Thursday 18 October 2018


Walsingham was the right place for clergy of the Ordinariate of Our Lady of Walsingham to meet the three Ordinaries of Australia, the  US and Canada, and our own Mgr Keith. As a bonus we also had with us Fr Tad, from the CDF in Rome, who was able to bring us news of how the Ordinariates are viewed by the Vatican.
USA,  Australia & UK ordinaries: Mgr John Armitage, and Fr Tad of CDF
Photo courtesy of Fr Ellis

There were about forty Ordinariate priests present from England and Wales, together with a number of priests' wives. A scholarly presentation on the theology of Thomas Aquinas was the first major event on Tuesday, after the Noon Mass which we concelebrated in the Shrine Basilica on arrival. Others will post on Facebook and elsewhere and you need to read these to gain a balanced view of the twenty-four hours in Walsingham. For me, the absolute highlight was the morning session on Wednesday when the three Ordinaries and Fr Tad addressed us, and even better responded to our questions and comments.

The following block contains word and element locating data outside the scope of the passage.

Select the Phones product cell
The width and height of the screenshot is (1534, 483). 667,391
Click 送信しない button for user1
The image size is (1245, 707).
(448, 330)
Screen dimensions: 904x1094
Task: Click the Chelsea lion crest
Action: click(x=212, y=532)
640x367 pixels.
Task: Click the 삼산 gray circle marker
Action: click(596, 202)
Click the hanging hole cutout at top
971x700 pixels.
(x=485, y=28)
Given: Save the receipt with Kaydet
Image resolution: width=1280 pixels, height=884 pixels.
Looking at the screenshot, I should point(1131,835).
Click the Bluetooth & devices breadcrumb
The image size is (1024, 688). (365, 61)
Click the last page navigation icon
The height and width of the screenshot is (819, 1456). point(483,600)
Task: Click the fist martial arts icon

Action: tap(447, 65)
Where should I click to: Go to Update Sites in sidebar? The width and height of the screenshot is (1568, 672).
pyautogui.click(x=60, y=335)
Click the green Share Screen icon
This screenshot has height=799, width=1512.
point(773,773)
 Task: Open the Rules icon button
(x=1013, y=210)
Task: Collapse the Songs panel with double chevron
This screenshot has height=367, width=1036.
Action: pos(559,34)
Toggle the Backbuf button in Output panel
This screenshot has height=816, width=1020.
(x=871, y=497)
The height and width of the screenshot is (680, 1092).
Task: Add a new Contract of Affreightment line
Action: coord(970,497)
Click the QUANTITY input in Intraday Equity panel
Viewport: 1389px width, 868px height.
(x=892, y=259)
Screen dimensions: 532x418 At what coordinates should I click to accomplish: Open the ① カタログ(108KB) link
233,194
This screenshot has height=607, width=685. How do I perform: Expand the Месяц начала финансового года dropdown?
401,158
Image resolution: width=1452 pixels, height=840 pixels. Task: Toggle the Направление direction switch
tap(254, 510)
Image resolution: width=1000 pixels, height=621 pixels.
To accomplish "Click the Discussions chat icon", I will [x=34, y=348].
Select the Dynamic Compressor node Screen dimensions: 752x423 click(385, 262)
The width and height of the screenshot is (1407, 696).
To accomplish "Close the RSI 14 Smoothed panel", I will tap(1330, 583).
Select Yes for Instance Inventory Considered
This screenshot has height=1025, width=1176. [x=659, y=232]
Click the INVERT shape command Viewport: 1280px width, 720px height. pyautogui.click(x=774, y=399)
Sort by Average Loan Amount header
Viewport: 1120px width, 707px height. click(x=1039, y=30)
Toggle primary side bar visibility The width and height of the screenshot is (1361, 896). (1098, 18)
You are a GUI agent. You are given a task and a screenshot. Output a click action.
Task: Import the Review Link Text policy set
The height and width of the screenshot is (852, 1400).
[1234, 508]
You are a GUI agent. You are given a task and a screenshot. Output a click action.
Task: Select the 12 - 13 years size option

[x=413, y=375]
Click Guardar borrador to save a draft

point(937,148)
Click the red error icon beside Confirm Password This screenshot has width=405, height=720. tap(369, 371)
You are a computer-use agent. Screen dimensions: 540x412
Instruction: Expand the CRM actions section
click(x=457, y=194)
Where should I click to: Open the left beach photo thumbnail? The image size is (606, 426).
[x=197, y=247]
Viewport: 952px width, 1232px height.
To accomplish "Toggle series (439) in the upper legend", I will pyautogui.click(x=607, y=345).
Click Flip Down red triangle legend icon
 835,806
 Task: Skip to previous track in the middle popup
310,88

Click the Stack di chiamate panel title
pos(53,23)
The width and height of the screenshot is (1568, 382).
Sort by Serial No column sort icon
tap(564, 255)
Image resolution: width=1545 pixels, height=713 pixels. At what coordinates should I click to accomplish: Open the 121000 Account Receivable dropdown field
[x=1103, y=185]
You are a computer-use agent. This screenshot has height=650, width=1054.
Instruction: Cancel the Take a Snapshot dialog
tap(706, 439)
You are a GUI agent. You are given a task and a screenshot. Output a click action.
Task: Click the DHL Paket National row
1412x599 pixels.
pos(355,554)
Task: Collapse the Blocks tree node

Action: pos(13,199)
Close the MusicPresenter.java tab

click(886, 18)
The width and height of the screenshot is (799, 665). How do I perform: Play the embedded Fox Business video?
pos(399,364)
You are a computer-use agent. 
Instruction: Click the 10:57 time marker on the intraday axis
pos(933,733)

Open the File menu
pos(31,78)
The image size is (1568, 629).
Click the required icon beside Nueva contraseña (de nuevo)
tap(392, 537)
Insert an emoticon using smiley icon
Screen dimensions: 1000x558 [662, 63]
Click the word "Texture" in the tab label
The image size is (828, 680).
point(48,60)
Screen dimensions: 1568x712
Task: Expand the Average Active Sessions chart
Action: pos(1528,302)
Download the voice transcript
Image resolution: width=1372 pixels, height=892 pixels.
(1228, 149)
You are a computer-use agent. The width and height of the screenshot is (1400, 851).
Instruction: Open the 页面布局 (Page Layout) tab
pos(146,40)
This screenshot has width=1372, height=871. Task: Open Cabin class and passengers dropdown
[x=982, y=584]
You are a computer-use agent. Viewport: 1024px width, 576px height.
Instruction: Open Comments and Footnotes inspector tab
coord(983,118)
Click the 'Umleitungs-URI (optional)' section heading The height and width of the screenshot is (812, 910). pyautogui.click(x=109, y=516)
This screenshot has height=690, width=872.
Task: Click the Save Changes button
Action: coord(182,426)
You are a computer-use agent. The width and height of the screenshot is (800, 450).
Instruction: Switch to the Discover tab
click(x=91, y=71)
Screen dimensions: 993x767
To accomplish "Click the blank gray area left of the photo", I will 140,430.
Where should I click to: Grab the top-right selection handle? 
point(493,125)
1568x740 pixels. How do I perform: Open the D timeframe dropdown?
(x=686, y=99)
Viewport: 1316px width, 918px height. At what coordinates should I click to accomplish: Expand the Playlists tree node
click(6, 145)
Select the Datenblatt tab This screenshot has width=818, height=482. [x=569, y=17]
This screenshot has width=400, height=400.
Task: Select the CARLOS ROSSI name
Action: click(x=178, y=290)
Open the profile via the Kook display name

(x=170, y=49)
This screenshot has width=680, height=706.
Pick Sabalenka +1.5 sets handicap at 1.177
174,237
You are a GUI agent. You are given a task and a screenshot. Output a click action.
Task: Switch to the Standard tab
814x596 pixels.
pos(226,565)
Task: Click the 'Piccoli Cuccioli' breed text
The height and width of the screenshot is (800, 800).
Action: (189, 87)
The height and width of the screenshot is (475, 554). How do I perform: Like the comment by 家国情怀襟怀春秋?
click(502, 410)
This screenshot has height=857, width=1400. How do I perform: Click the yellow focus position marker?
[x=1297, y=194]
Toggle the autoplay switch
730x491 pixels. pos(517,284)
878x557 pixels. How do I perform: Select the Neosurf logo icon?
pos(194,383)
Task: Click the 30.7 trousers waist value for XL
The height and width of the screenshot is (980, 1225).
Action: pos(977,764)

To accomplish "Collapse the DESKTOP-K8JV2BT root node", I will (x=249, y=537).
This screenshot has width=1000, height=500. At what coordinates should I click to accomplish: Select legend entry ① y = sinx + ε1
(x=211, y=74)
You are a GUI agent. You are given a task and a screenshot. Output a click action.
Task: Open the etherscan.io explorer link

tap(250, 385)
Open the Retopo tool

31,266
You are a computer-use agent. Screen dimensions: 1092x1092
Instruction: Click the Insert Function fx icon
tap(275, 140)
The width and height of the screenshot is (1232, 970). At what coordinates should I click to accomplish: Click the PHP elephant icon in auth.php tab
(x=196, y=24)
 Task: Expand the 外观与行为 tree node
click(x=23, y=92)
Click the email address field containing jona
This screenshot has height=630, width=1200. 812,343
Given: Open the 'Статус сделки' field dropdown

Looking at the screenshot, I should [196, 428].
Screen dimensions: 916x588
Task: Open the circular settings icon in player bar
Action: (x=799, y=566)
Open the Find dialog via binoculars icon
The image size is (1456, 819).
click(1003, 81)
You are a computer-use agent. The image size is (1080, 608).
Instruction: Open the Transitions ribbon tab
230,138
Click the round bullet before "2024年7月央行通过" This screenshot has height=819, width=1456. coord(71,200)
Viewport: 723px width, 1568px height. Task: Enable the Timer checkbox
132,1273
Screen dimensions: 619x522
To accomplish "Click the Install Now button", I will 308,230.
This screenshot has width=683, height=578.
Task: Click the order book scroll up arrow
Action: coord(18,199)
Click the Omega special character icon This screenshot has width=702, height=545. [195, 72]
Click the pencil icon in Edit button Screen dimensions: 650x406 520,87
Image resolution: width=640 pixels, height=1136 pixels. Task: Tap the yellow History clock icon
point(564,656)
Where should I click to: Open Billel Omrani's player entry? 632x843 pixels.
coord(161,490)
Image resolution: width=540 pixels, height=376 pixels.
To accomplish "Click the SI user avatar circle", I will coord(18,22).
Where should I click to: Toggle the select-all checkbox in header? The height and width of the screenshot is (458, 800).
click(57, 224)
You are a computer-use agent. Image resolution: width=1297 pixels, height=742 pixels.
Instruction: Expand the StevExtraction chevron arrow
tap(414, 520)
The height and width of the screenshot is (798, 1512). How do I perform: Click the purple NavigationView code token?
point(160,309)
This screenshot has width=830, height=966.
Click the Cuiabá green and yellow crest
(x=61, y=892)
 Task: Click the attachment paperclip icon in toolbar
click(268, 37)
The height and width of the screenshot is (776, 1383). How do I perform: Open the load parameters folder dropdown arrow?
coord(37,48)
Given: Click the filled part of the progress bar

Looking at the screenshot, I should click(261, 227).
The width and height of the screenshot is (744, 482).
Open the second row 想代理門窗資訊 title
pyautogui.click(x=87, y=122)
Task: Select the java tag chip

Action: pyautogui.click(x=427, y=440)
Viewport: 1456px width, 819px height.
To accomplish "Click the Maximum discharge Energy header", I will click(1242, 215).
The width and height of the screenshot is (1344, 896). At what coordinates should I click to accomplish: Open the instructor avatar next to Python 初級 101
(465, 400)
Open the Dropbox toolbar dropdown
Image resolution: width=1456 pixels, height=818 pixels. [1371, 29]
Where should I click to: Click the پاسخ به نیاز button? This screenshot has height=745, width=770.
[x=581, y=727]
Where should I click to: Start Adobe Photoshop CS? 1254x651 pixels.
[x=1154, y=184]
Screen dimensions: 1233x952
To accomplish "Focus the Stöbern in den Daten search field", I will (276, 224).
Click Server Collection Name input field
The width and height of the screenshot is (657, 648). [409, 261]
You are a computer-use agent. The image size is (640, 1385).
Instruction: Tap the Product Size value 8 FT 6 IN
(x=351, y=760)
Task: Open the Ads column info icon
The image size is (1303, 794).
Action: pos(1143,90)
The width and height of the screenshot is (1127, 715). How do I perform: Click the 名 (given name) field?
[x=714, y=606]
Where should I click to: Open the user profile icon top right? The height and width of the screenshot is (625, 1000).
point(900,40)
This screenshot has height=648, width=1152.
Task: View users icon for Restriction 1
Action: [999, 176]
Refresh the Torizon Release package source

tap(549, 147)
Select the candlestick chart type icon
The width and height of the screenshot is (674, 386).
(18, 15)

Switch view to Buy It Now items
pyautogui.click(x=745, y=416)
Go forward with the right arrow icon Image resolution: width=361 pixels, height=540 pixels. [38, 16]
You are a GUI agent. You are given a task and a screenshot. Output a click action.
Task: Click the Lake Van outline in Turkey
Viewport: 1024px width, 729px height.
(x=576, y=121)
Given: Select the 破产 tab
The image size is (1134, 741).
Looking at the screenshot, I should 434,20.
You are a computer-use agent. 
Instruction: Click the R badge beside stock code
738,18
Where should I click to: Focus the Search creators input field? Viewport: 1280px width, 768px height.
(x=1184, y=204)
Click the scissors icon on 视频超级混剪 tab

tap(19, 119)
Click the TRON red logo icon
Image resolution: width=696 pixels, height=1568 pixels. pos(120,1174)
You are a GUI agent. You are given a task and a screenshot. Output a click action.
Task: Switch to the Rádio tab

What struck the loudest chord for me was Bishop Lopes' insistence that the Ordinariate can only flourish,  develop. attract new members and become a real weapon for evangelisation when it has its own buildings. We heard from priests who felt themselves hamstrung by being obliged to another diocese for their place of worship. In private conversation with fellow priests this restriction is plainly a real burden for many. Diocesan priests are afraid their congregation might be attracted to this rival concern of the Ordinariate and some of them go to extreme lengths to ensure this cannot happen. For instance, they run an Alpha course, several Anglicans join in, but they are never even told that there is a local Ordinariate - they have to go through the RCIA, though it is often not the best tool for bringing former Anglicans into full communion.

There are times when Ordinariate pastors have a celebration which would usually be according to the Ordinariate Use, with the celebrant facing East; but because it is a day (perhaps some day of Obligation) when it will be convenient for members of the parish congregation to join them, the pastor is fearful of upsetting the parish priest and so uses Novus Ordo and adopts the bartender position at the altar. Small wonder that many of the catholic laity say such things as 'I don't know whay you can't just be ordinary catholics .. there doesn't seem to be any difference'. Where the Ordinariate has its own building (as in Torquay or Portsmouth) or even where its pastor is also the parish priest, but has some control over the way the building is used, as at Pembury or London Bridge) then catholics begin to see the point of the Ordinariate, and it is able to undertake its real purpose of evangelisation.

We were also profoundly saddened by the revelations of sexual immorality in the Church, and even more by the very inadequate response so far given from Rome. Here the American Church seems to be giving a lead in ensuring that this  is dealt with firmly and consistently.

The challenges of Australia have to do with the immense size of that country, and the distances between Ordinariate groups.Yet there are New Zealanders looking to see the Ordinariate working in that excessively 'liberal' region, and even small beginnings in Japan. Little wonder that, past retirement age, Mgr Entwistle is looking for the day when a younger successor will be appointed.

In the formal question and answer sessions, and in conversations with other clergy and clergy wives, we learned a great deal about the way the Ordinariate works; and why in some places it seems not to work so well. It is a very young plant; the first of us only came into communion with the See of Peter  a little over seven years ago. Under God, we are deeply indebted to all those who have encouraged and supported us, above all our former Pope, Benedict; we still have great support in Rome itself, as Fr Td witnessed. Most of all though it is our three Ordinaries who have borne and are bearing the heaviest burden. They deserve our  thanks - but even more our constant prayers.